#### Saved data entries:
——
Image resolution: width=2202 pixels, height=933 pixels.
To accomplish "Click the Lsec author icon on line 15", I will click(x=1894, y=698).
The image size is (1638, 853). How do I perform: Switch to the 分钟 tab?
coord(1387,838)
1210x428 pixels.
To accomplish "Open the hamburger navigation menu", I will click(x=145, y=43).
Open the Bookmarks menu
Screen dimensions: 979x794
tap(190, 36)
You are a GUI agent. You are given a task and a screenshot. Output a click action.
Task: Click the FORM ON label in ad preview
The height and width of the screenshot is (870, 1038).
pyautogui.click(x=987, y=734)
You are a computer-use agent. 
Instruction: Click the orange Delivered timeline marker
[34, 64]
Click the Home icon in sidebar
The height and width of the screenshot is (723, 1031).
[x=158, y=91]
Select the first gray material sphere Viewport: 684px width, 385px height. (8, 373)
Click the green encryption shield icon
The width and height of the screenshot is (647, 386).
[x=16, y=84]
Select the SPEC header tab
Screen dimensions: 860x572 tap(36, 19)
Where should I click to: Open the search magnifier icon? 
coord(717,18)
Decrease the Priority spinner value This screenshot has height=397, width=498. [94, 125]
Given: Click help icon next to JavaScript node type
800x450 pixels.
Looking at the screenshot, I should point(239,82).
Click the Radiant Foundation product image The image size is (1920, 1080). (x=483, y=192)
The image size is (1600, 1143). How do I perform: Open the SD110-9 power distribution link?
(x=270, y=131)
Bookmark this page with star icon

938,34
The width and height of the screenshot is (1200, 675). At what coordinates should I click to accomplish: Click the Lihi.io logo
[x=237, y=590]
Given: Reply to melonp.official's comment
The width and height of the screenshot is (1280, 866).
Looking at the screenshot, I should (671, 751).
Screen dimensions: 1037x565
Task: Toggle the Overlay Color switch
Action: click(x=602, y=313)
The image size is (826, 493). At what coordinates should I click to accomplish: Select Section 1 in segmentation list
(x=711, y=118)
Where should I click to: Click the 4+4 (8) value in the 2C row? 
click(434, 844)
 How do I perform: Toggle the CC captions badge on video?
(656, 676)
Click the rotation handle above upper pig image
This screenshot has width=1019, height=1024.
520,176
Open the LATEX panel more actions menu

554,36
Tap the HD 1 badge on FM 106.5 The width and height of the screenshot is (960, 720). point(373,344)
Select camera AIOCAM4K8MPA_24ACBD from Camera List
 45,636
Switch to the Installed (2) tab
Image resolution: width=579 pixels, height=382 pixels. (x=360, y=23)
——
#### YOUR TASK:
Write the data out again, verbatim.

#### SOLUTION TO THE EXERCISE:
Image resolution: width=2202 pixels, height=933 pixels.
To accomplish "Click the Lsec author icon on line 15", I will click(x=1894, y=698).
The image size is (1638, 853). How do I perform: Switch to the 分钟 tab?
coord(1387,838)
1210x428 pixels.
To accomplish "Open the hamburger navigation menu", I will click(x=145, y=43).
Open the Bookmarks menu
Screen dimensions: 979x794
tap(190, 36)
You are a GUI agent. You are given a task and a screenshot. Output a click action.
Task: Click the FORM ON label in ad preview
The height and width of the screenshot is (870, 1038).
pyautogui.click(x=987, y=734)
You are a computer-use agent. 
Instruction: Click the orange Delivered timeline marker
[34, 64]
Click the Home icon in sidebar
The height and width of the screenshot is (723, 1031).
[x=158, y=91]
Select the first gray material sphere Viewport: 684px width, 385px height. (8, 373)
Click the green encryption shield icon
The width and height of the screenshot is (647, 386).
[x=16, y=84]
Select the SPEC header tab
Screen dimensions: 860x572 tap(36, 19)
Where should I click to: Open the search magnifier icon? 
coord(717,18)
Decrease the Priority spinner value This screenshot has height=397, width=498. [94, 125]
Given: Click help icon next to JavaScript node type
800x450 pixels.
Looking at the screenshot, I should point(239,82).
Click the Radiant Foundation product image The image size is (1920, 1080). (x=483, y=192)
The image size is (1600, 1143). How do I perform: Open the SD110-9 power distribution link?
(x=270, y=131)
Bookmark this page with star icon

938,34
The width and height of the screenshot is (1200, 675). At what coordinates should I click to accomplish: Click the Lihi.io logo
[x=237, y=590]
Given: Reply to melonp.official's comment
The width and height of the screenshot is (1280, 866).
Looking at the screenshot, I should (671, 751).
Screen dimensions: 1037x565
Task: Toggle the Overlay Color switch
Action: click(x=602, y=313)
The image size is (826, 493). At what coordinates should I click to accomplish: Select Section 1 in segmentation list
(x=711, y=118)
Where should I click to: Click the 4+4 (8) value in the 2C row? 
click(434, 844)
 How do I perform: Toggle the CC captions badge on video?
(656, 676)
Click the rotation handle above upper pig image
This screenshot has width=1019, height=1024.
520,176
Open the LATEX panel more actions menu

554,36
Tap the HD 1 badge on FM 106.5 The width and height of the screenshot is (960, 720). point(373,344)
Select camera AIOCAM4K8MPA_24ACBD from Camera List
 45,636
Switch to the Installed (2) tab
Image resolution: width=579 pixels, height=382 pixels. (x=360, y=23)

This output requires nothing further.